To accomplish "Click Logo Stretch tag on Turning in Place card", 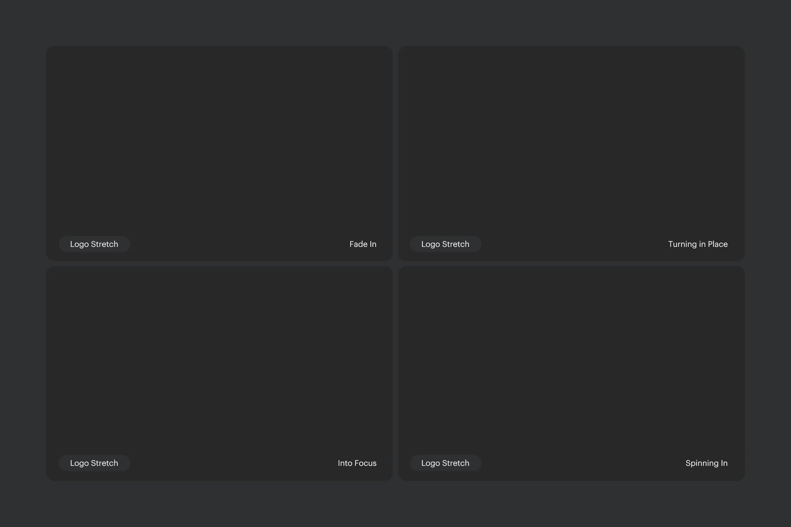I will pyautogui.click(x=445, y=244).
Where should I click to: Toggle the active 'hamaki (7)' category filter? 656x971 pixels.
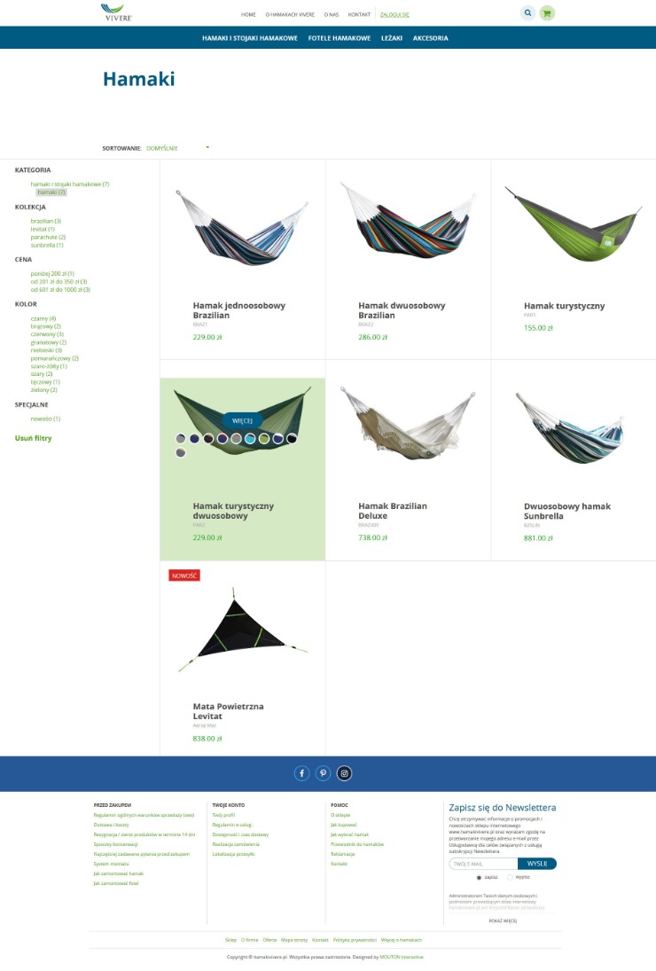[51, 192]
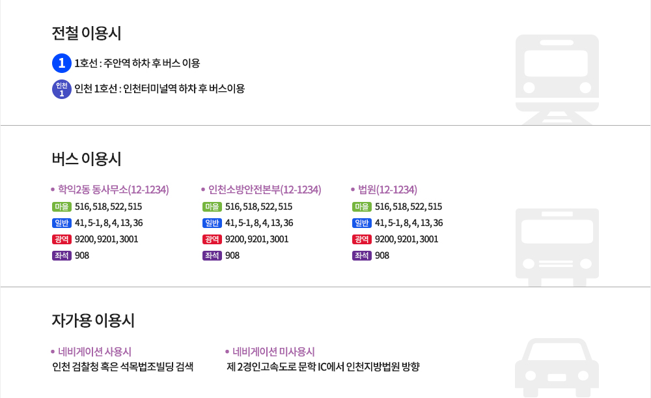Image resolution: width=651 pixels, height=398 pixels.
Task: Click the red 광역 badge under 법원
Action: [362, 239]
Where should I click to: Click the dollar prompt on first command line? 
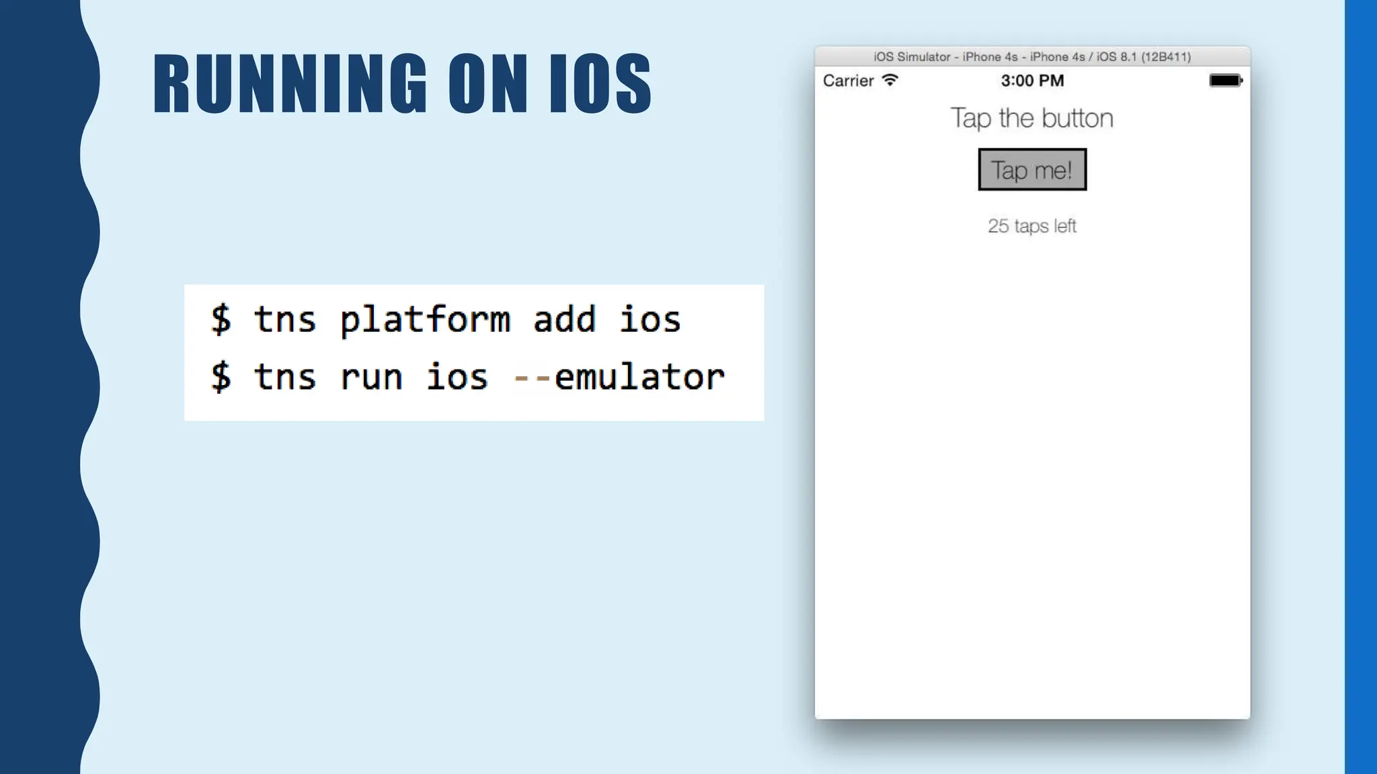click(221, 319)
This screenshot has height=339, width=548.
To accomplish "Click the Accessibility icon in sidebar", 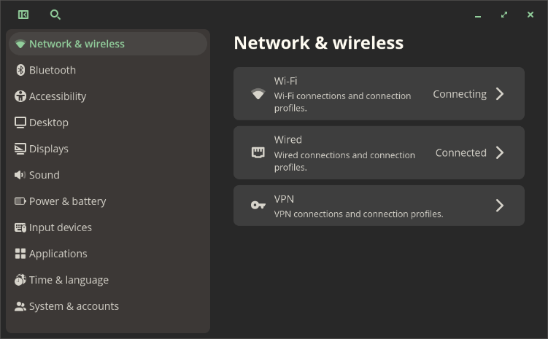I will [x=20, y=96].
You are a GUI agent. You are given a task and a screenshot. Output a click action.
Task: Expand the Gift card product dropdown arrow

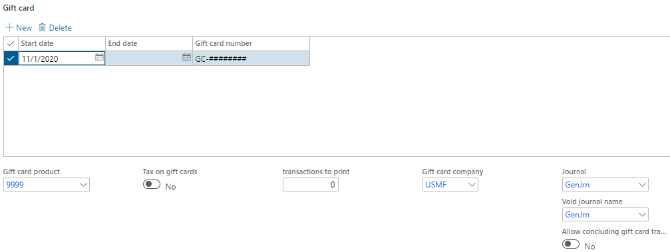pyautogui.click(x=83, y=185)
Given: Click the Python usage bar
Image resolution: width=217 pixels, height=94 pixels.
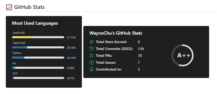Looking at the screenshot, I should click(x=38, y=58).
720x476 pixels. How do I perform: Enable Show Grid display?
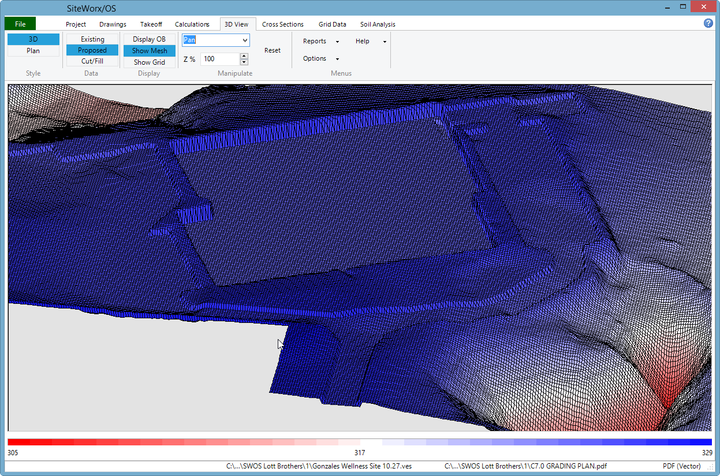coord(149,62)
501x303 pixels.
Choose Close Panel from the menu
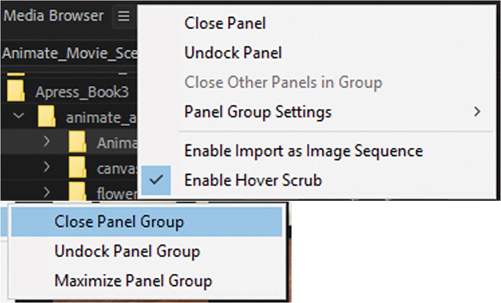point(225,23)
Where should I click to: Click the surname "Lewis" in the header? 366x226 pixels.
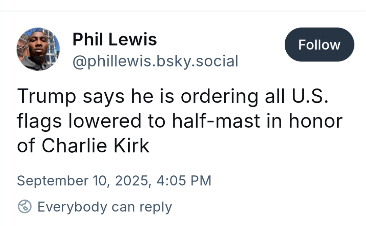tap(133, 39)
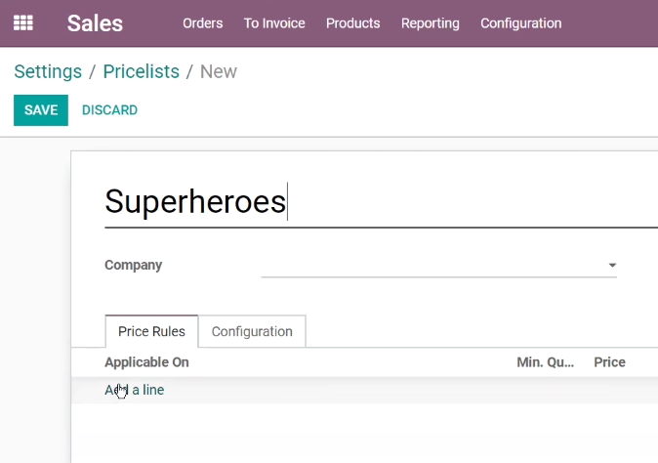Open the apps grid menu icon

pyautogui.click(x=23, y=22)
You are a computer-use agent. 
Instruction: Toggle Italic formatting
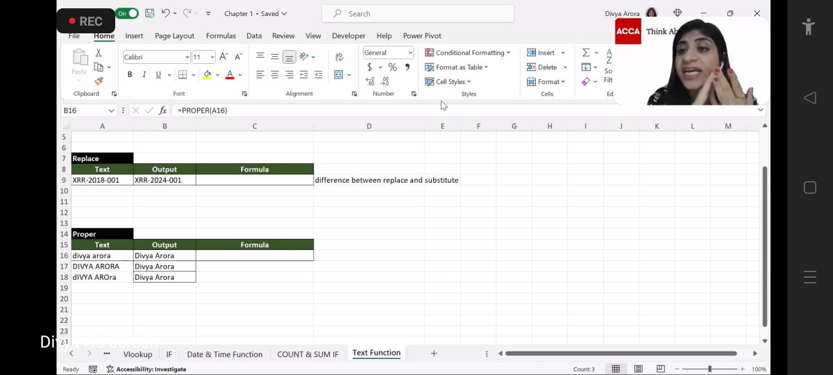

WHAT YOU ARE ASKED TO DO
Rewrite the entries starting at the line that contains "501x303 pixels." and ending at the last of the entries, with "Close Panel" replaced by "Hide Panel" and everything else unchanged. Leave the pictures out of your answer.

FINISHED TASK
501x303 pixels.
Choose Hide Panel from the menu
point(225,23)
Where should I click to: Click the surname "Lewis" in the header? 366x226 pixels.
tap(133, 39)
Open the apps grid menu icon

pyautogui.click(x=23, y=22)
You are a computer-use agent. 
Instruction: Toggle Italic formatting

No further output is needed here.